When: Thursday, November 4, 7:00pm
Where: UT Austin, Rowling Hall (RRH) 4.408
Community meetup
Co-hosted with Austin LessWrong. I’ll talk for a few minutes about progress studies, followed by discussion. Light snacks provided; cash bar.
When: Saturday, November 6, 1:30pm
Where: The Front Page Pub, 1023 Springdale Road
RSVP: Please let us know here if you plan to make it; not required but it will help us plan.
Session 7 of The Story of Industrial Civilization: Information
Tickets are now available for session 7 of my salon series with Interintellect, “The Story of Industrial Civilization”.
Topic: Information
We live in an Information Age. Just 200 years ago, no one could send a message faster than a piece of paper could physically travel. Today we can communicate with anyone—or access virtually the entirety of human knowledge, philosophy, art and culture—anytime, anywhere, instantly. And unlike some of the other areas we’ve looked at in this series, the field is still changing rapidly; some of the biggest breakthroughs are very recent. In this salon we’ll look at three major challenges of information—recording it, communicating it, and calculating with it—and how new ways of representing information give us new ways of solving them.
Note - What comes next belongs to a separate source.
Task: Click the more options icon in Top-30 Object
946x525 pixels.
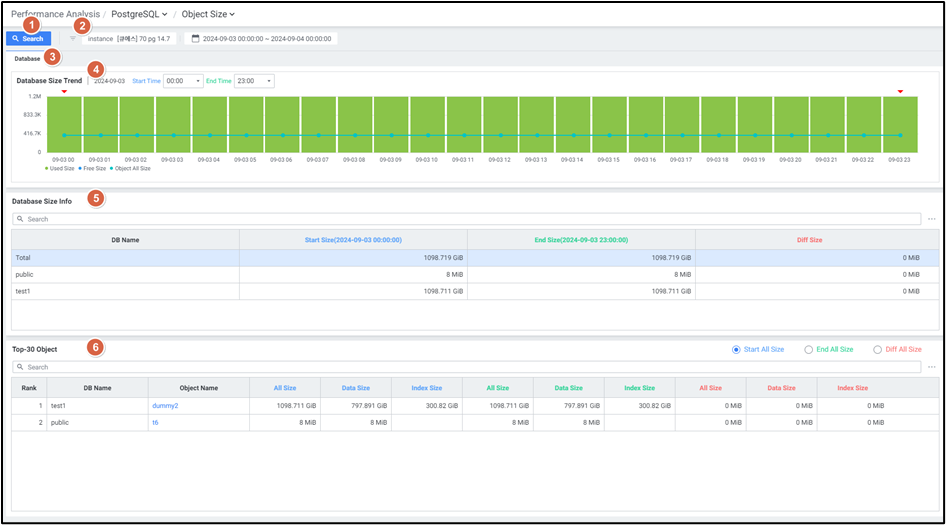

Join us for an exploration of information technology, from cuneiform to the Internet.
Interview: Machine Pix with Kane Hsieh
Kane Hsieh, who runs the popular @MachinePix Twitter account, interviewed me for his blog, Machine Pix Weekly. An excerpt:
At the highest level, economic growth throughout all of human history is like a super-exponential curve. In specific segments, it’s maybe exponential: certainly since about the beginning of the industrial revolution. But even in the segments before that there is some growth, some progress, so it wasn’t totally flat. If it was, the world of 1700 would have looked exactly like the world of 10,000 BC—which is obviously not the case.
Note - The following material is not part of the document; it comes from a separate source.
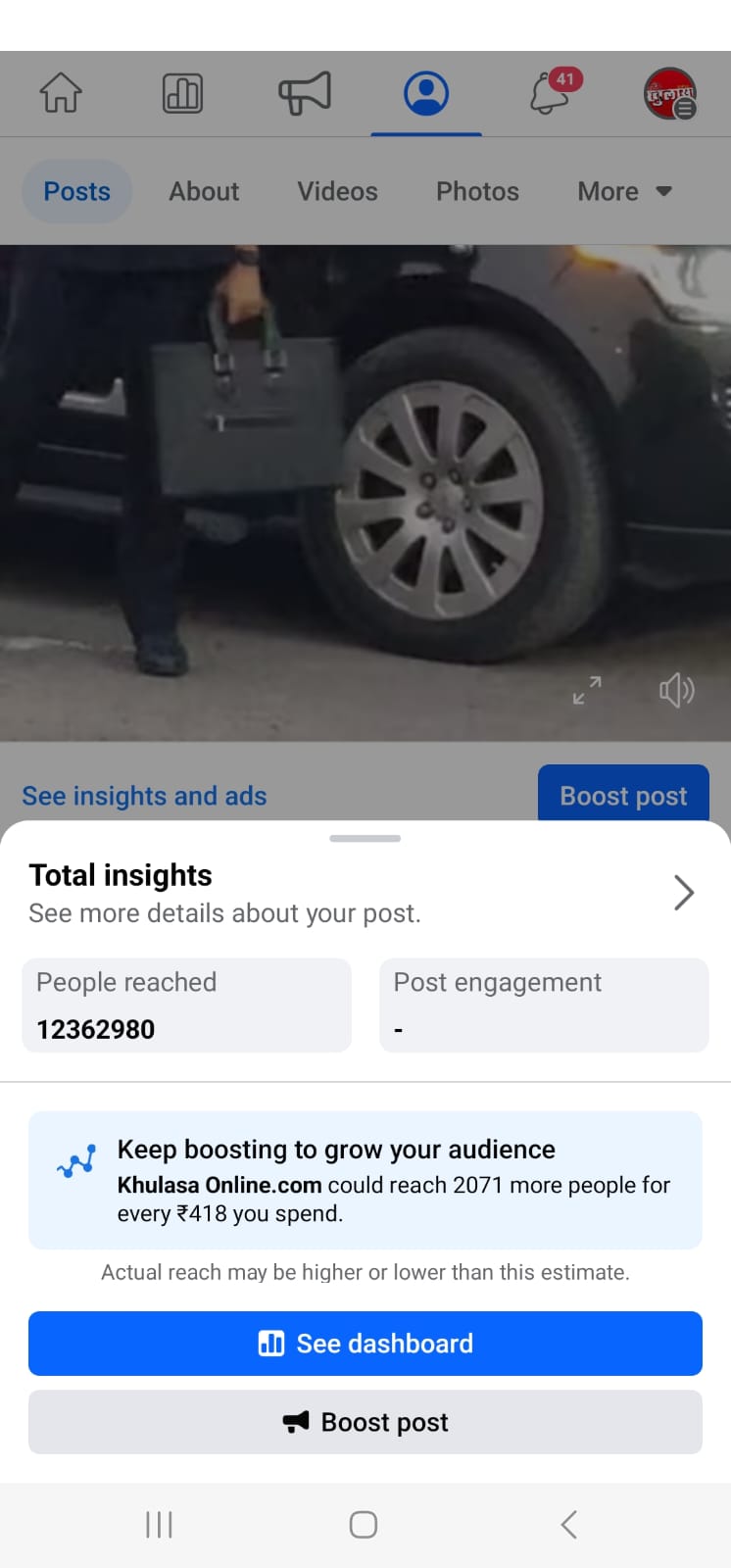Open notifications bell with 41 badge
The image size is (731, 1568).
tap(553, 93)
So growth was extremely slow in the hunter-gatherer era, right? Major innovations that come along, maybe once a century or something, or less than that: maybe once a millennium. And then growth probably kicked up into a higher rate, but still extremely slow by modern standards when we got the agricultural revolution. I mean the first agricultural revolution back in 8000 BC or so when you got permanent agriculture and settled societies and so forth, and then growth was sort of slow for another 10,000 years or so—then kicked into high gear a few hundred years ago.
At the broadest level, some fundamental technology or societal shift happens, like agriculture or settled societies, or the printing press or the industrial revolution—and each of these things provide some fundamental infrastructure or capability, which not only helps the economy and human living, but also feeds back into the process of progress itself. That’s why exponential growth is even possible: these things work on self-reinforcing feedback loops.
And on the cathedral projects that used to take multiple generations:
On the one hand, you know, we can look back on those projects and marvel at the longevity of those projects; on the other end, construction productivity was super low if it takes you a hundred years to build. Rivaled only by the New York subway lines.